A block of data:
• • •

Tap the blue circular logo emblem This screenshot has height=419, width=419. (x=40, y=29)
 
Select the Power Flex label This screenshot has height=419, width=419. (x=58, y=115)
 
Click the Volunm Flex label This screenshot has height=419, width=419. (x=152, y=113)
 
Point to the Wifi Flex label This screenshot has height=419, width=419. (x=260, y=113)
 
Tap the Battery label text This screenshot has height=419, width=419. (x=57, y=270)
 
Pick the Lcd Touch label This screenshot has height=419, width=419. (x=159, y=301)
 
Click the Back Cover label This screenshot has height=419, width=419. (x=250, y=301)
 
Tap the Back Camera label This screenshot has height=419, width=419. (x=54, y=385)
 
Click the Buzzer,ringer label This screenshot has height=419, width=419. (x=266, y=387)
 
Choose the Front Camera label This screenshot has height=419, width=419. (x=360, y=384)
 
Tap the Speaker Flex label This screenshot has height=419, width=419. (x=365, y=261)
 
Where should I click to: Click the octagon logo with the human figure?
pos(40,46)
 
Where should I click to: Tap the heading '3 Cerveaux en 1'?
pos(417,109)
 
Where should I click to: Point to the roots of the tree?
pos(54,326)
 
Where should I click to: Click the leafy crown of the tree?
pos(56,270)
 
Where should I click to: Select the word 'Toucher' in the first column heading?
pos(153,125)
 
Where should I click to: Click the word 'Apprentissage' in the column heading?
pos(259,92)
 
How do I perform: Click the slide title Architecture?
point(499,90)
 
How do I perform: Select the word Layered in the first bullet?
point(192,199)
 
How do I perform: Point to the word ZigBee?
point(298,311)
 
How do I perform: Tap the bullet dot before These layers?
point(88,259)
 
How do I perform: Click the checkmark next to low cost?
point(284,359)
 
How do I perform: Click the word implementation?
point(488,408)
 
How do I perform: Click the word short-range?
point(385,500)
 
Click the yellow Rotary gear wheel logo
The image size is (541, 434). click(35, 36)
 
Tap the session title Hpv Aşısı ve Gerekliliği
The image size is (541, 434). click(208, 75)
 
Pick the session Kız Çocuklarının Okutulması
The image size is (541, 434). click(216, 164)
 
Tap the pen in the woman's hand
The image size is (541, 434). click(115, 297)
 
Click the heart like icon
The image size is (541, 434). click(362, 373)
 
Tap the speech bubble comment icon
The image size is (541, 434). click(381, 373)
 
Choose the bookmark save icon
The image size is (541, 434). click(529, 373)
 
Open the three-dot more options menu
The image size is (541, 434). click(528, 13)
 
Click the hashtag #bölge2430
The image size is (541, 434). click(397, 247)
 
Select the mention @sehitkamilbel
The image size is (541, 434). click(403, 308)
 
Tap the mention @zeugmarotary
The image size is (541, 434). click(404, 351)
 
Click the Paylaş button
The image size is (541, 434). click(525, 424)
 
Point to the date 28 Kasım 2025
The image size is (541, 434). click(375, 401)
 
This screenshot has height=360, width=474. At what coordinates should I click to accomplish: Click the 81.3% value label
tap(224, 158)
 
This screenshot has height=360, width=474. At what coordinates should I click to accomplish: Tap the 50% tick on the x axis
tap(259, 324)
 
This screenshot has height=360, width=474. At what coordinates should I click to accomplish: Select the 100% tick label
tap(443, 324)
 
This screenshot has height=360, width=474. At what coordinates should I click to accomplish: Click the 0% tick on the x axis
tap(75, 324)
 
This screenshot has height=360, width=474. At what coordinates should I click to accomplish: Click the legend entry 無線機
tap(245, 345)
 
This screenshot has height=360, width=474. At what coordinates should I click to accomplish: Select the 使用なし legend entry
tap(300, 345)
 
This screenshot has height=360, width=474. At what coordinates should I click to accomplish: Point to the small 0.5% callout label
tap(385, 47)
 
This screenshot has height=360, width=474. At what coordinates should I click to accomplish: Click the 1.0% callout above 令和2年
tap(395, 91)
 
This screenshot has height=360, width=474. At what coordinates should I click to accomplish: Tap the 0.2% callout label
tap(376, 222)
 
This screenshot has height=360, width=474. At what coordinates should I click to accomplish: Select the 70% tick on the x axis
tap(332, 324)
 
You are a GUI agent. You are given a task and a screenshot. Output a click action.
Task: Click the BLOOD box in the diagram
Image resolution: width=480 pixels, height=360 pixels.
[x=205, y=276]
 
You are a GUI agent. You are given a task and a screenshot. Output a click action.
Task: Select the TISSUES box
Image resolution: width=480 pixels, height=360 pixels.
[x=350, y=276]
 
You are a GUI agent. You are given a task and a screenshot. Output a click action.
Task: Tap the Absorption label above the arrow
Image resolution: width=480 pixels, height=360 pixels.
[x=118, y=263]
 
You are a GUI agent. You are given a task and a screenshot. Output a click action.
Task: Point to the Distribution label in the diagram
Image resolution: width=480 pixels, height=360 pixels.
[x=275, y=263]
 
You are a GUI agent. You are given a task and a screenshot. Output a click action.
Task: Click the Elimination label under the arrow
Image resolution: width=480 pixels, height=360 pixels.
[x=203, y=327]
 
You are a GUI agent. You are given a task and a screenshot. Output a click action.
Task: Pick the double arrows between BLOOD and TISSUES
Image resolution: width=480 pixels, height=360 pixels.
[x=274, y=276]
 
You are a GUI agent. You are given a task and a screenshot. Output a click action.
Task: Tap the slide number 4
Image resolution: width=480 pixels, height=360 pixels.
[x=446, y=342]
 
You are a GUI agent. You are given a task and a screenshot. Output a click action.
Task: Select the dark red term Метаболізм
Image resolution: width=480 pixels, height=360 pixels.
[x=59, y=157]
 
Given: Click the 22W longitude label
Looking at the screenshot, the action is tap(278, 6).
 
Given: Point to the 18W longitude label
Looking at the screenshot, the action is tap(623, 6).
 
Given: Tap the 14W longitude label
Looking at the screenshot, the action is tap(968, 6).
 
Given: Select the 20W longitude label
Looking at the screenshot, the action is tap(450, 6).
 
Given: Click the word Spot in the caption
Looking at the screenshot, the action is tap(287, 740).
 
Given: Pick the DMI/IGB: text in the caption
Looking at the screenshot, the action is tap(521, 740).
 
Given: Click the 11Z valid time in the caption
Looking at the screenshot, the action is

• • •

▶ _Directions for this task_: Rewrite all of the material above, switching every "This screenshot has" to "This image has" and leaving everything else unchanged.

▶ _Response below_:
Tap the blue circular logo emblem This image has height=419, width=419. (x=40, y=29)
 
Select the Power Flex label This image has height=419, width=419. (x=58, y=115)
 
Click the Volunm Flex label This image has height=419, width=419. (x=152, y=113)
 
Point to the Wifi Flex label This image has height=419, width=419. (x=260, y=113)
 
Tap the Battery label text This image has height=419, width=419. (x=57, y=270)
 
Pick the Lcd Touch label This image has height=419, width=419. (x=159, y=301)
 
Click the Back Cover label This image has height=419, width=419. (x=250, y=301)
 
Tap the Back Camera label This image has height=419, width=419. (x=54, y=385)
 
Click the Buzzer,ringer label This image has height=419, width=419. (x=266, y=387)
 
Choose the Front Camera label This image has height=419, width=419. (x=360, y=384)
 
Tap the Speaker Flex label This image has height=419, width=419. (x=365, y=261)
 
Where should I click to: Click the octagon logo with the human figure?
pos(40,46)
 
Where should I click to: Tap the heading '3 Cerveaux en 1'?
pos(417,109)
 
Where should I click to: Point to the roots of the tree?
pos(54,326)
 
Where should I click to: Click the leafy crown of the tree?
pos(56,270)
 
Where should I click to: Select the word 'Toucher' in the first column heading?
pos(153,125)
 
Where should I click to: Click the word 'Apprentissage' in the column heading?
pos(259,92)
 
How do I perform: Click the slide title Architecture?
point(499,90)
 
How do I perform: Select the word Layered in the first bullet?
point(192,199)
 
How do I perform: Point to the word ZigBee?
point(298,311)
 
How do I perform: Tap the bullet dot before These layers?
point(88,259)
 
How do I perform: Click the checkmark next to low cost?
point(284,359)
 
How do I perform: Click the word implementation?
point(488,408)
 
How do I perform: Click the word short-range?
point(385,500)
 
Click the yellow Rotary gear wheel logo
The image size is (541, 434). click(35, 36)
 
Tap the session title Hpv Aşısı ve Gerekliliği
The image size is (541, 434). click(208, 75)
 
Pick the session Kız Çocuklarının Okutulması
The image size is (541, 434). click(216, 164)
 
Tap the pen in the woman's hand
The image size is (541, 434). click(115, 297)
 
Click the heart like icon
The image size is (541, 434). click(362, 373)
 
Tap the speech bubble comment icon
The image size is (541, 434). click(381, 373)
 
Choose the bookmark save icon
The image size is (541, 434). click(529, 373)
 
Open the three-dot more options menu
The image size is (541, 434). click(528, 13)
 
Click the hashtag #bölge2430
The image size is (541, 434). click(397, 247)
 
Select the mention @sehitkamilbel
The image size is (541, 434). click(403, 308)
 
Tap the mention @zeugmarotary
The image size is (541, 434). click(404, 351)
 
Click the Paylaş button
The image size is (541, 434). click(525, 424)
 
Point to the date 28 Kasım 2025
The image size is (541, 434). click(375, 401)
 
This image has height=360, width=474. At what coordinates should I click to accomplish: Click the 81.3% value label
tap(224, 158)
 
This image has height=360, width=474. At what coordinates should I click to accomplish: Tap the 50% tick on the x axis
tap(259, 324)
 
This image has height=360, width=474. At what coordinates should I click to accomplish: Select the 100% tick label
tap(443, 324)
 
This image has height=360, width=474. At what coordinates should I click to accomplish: Click the 0% tick on the x axis
tap(75, 324)
 
This image has height=360, width=474. At what coordinates should I click to accomplish: Click the legend entry 無線機
tap(245, 345)
 
This image has height=360, width=474. At what coordinates should I click to accomplish: Select the 使用なし legend entry
tap(300, 345)
 
This image has height=360, width=474. At what coordinates should I click to accomplish: Point to the small 0.5% callout label
tap(385, 47)
 
This image has height=360, width=474. At what coordinates should I click to accomplish: Click the 1.0% callout above 令和2年
tap(395, 91)
 
This image has height=360, width=474. At what coordinates should I click to accomplish: Tap the 0.2% callout label
tap(376, 222)
 
This image has height=360, width=474. At what coordinates should I click to accomplish: Select the 70% tick on the x axis
tap(332, 324)
 
You are a GUI agent. You are given a task and a screenshot. Output a click action.
Task: Click the BLOOD box in the diagram
Image resolution: width=480 pixels, height=360 pixels.
[x=205, y=276]
 
You are a GUI agent. You are given a task and a screenshot. Output a click action.
Task: Select the TISSUES box
Image resolution: width=480 pixels, height=360 pixels.
[x=350, y=276]
 
You are a GUI agent. You are given a task and a screenshot. Output a click action.
Task: Tap the Absorption label above the arrow
Image resolution: width=480 pixels, height=360 pixels.
[x=118, y=263]
 
You are a GUI agent. You are given a task and a screenshot. Output a click action.
Task: Point to the Distribution label in the diagram
Image resolution: width=480 pixels, height=360 pixels.
[x=275, y=263]
 
You are a GUI agent. You are given a task and a screenshot. Output a click action.
Task: Click the Elimination label under the arrow
Image resolution: width=480 pixels, height=360 pixels.
[x=203, y=327]
 
You are a GUI agent. You are given a task and a screenshot. Output a click action.
Task: Pick the double arrows between BLOOD and TISSUES
Image resolution: width=480 pixels, height=360 pixels.
[x=274, y=276]
 
You are a GUI agent. You are given a task and a screenshot. Output a click action.
Task: Tap the slide number 4
Image resolution: width=480 pixels, height=360 pixels.
[x=446, y=342]
 
You are a GUI agent. You are given a task and a screenshot. Output a click action.
Task: Select the dark red term Метаболізм
Image resolution: width=480 pixels, height=360 pixels.
[x=59, y=157]
 
Given: Click the 22W longitude label
Looking at the screenshot, the action is tap(278, 6).
 
Given: Point to the 18W longitude label
Looking at the screenshot, the action is tap(623, 6).
 
Given: Tap the 14W longitude label
Looking at the screenshot, the action is tap(968, 6).
 
Given: Select the 20W longitude label
Looking at the screenshot, the action is tap(450, 6).
 
Given: Click the word Spot in the caption
Looking at the screenshot, the action is tap(287, 740).
 
Given: Pick the DMI/IGB: text in the caption
Looking at the screenshot, the action is tap(521, 740).
 
Given: Click the 11Z valid time in the caption
Looking at the screenshot, the action is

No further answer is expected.